Item position entries:
• • • • • • •

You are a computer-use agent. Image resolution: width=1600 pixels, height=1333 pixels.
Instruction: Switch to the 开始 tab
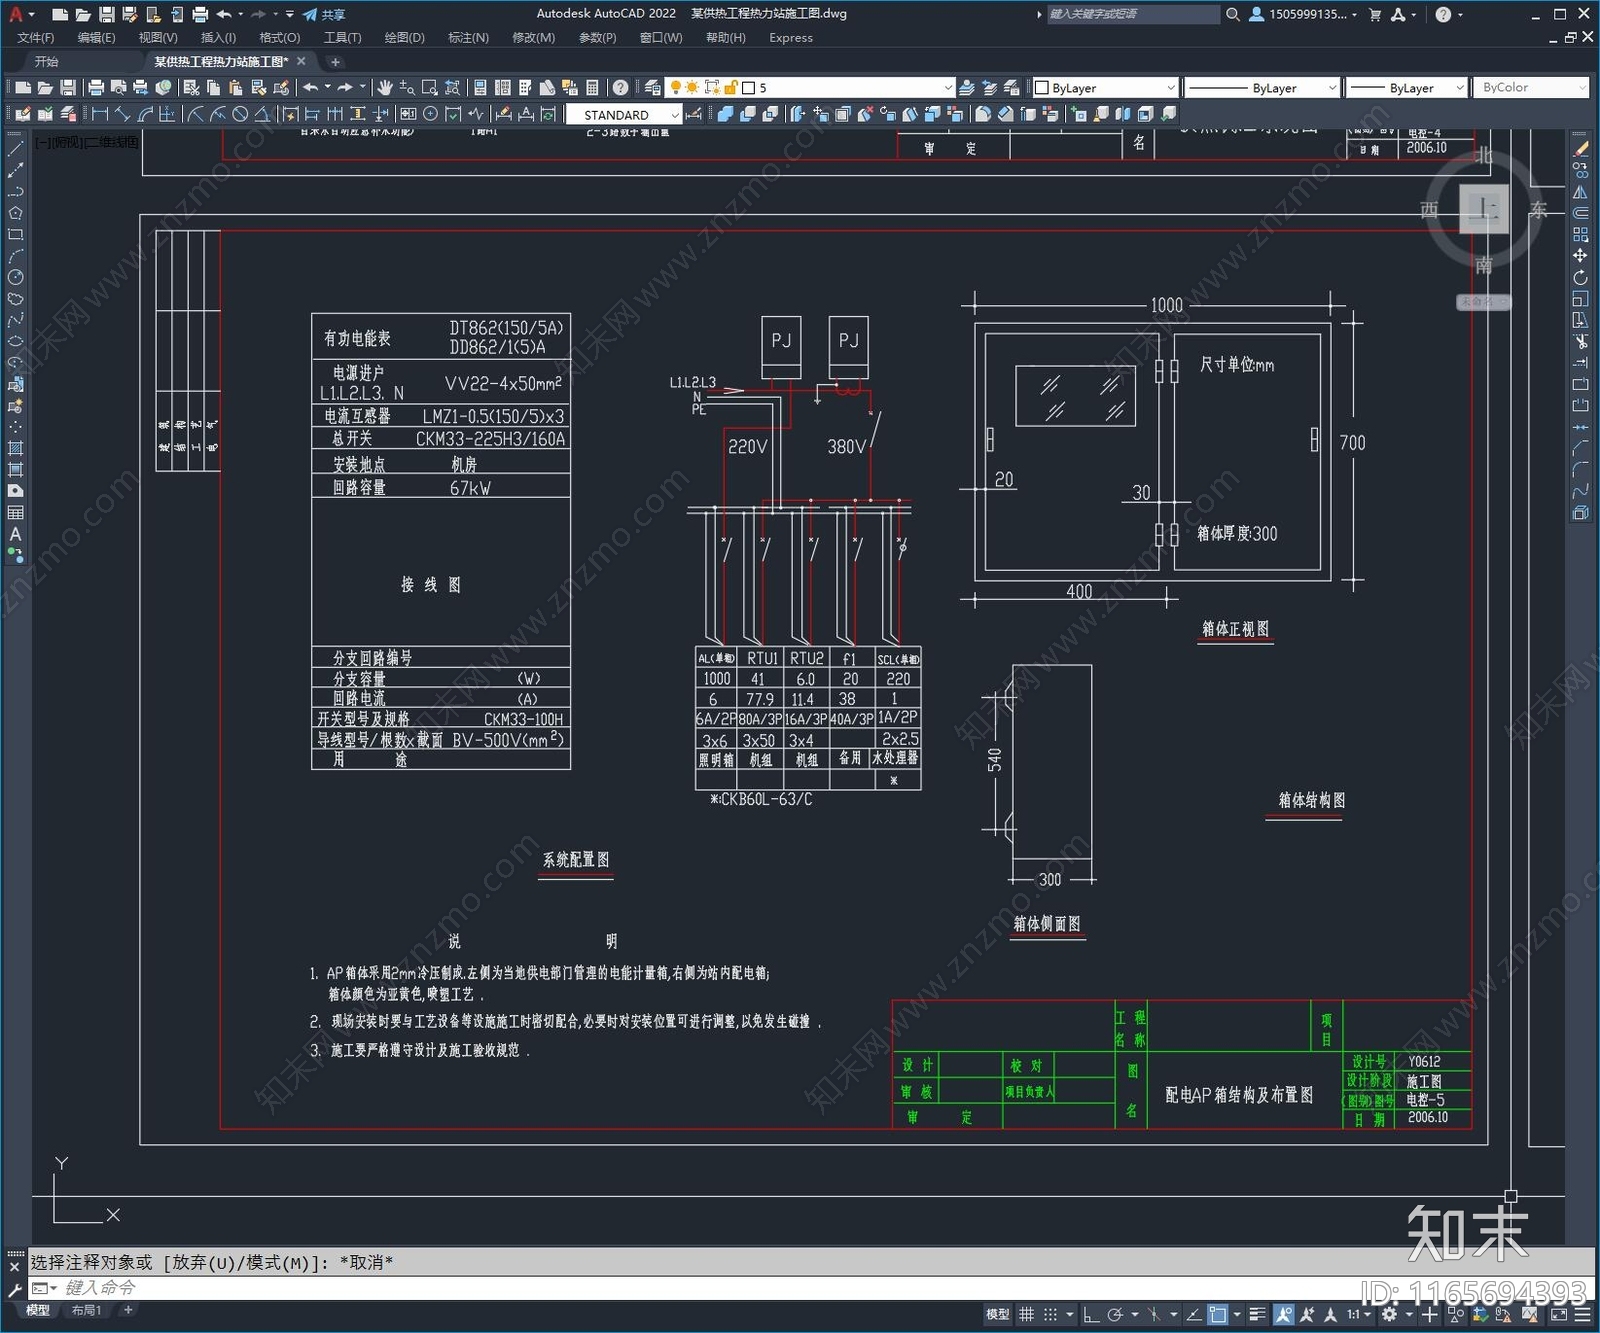click(46, 62)
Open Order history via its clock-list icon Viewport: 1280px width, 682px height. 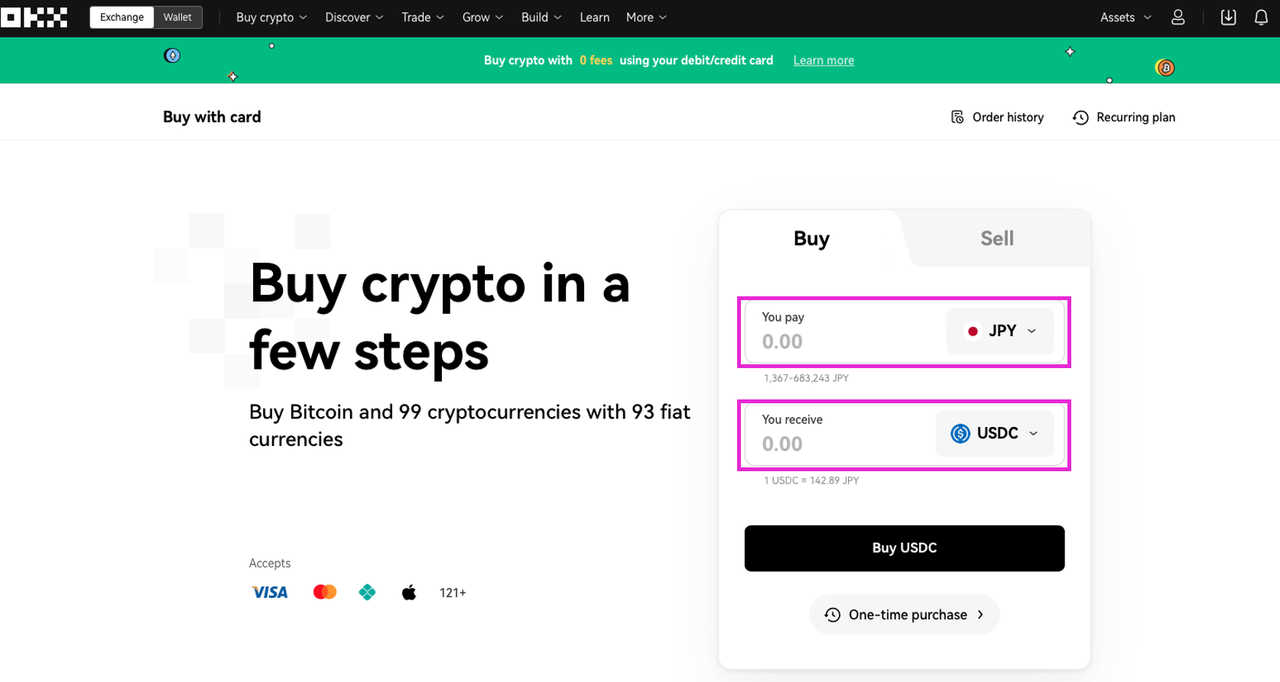pyautogui.click(x=957, y=117)
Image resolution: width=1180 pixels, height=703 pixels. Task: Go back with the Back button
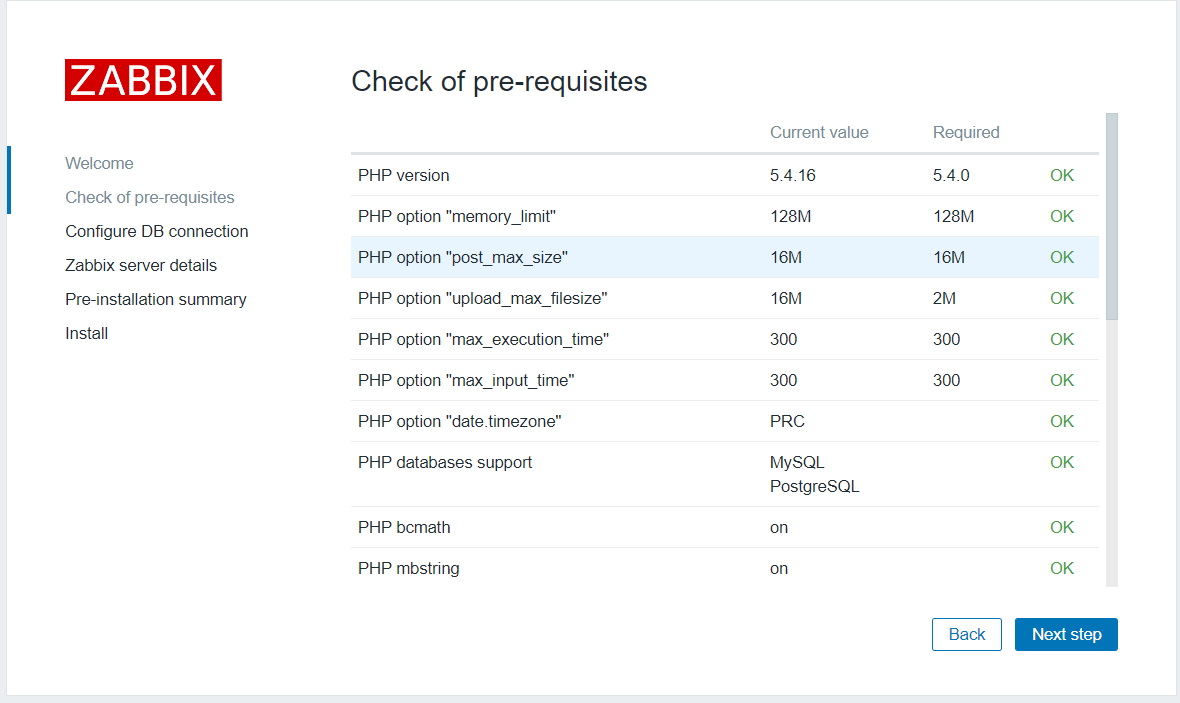[966, 634]
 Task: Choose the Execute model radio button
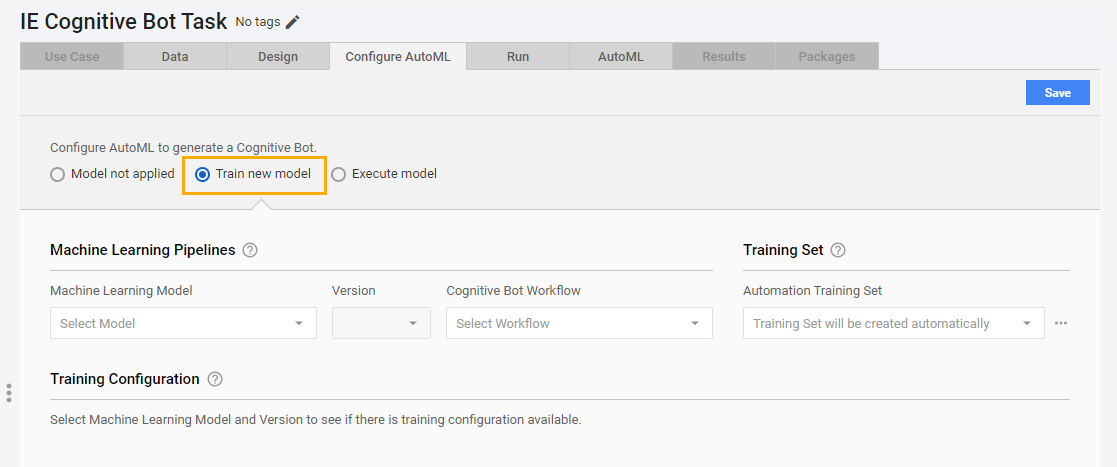pyautogui.click(x=338, y=174)
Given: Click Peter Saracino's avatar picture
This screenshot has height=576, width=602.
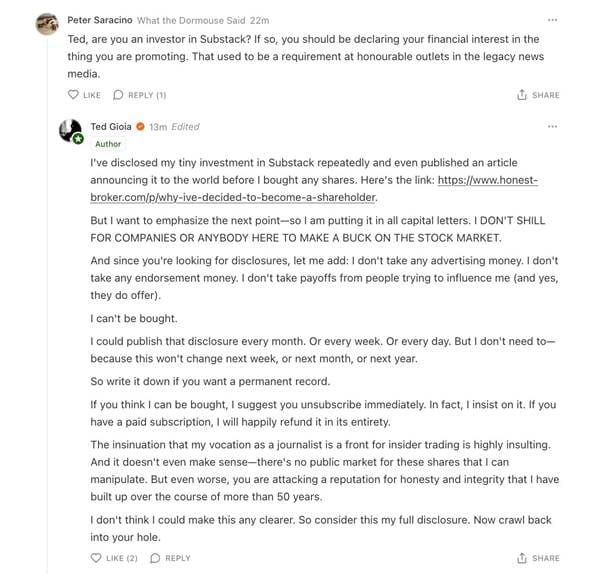Looking at the screenshot, I should coord(47,23).
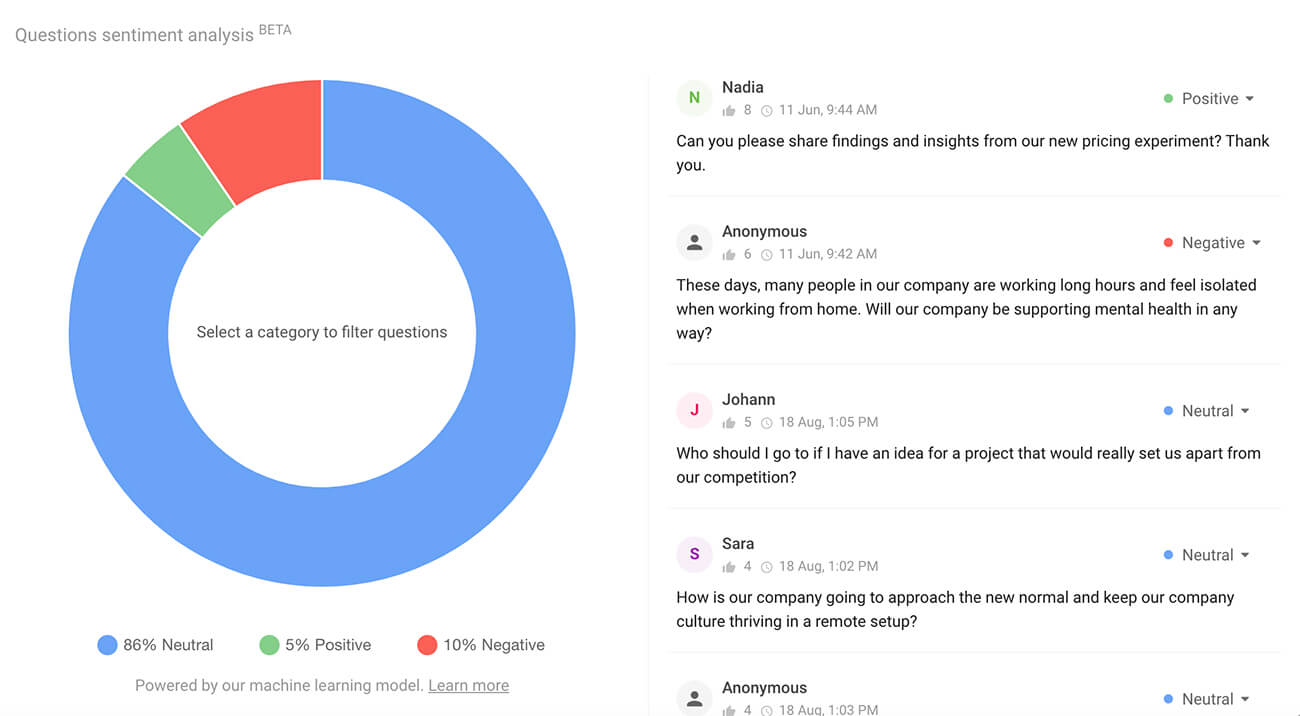Click the clock icon on Nadia's timestamp
The height and width of the screenshot is (716, 1300).
[x=767, y=110]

• • • • • • •

» **Written task**
Copy out the lines word for word, starting with the line that contains "Given: Click Peter Saracino's avatar picture" and continuing through the end of the records. Leave the pictures out of your copy.

» **Solution for this problem**
Given: Click Peter Saracino's avatar picture
This screenshot has height=576, width=602.
Looking at the screenshot, I should coord(47,23).
Click the clock icon on Nadia's timestamp
The height and width of the screenshot is (716, 1300).
[x=767, y=110]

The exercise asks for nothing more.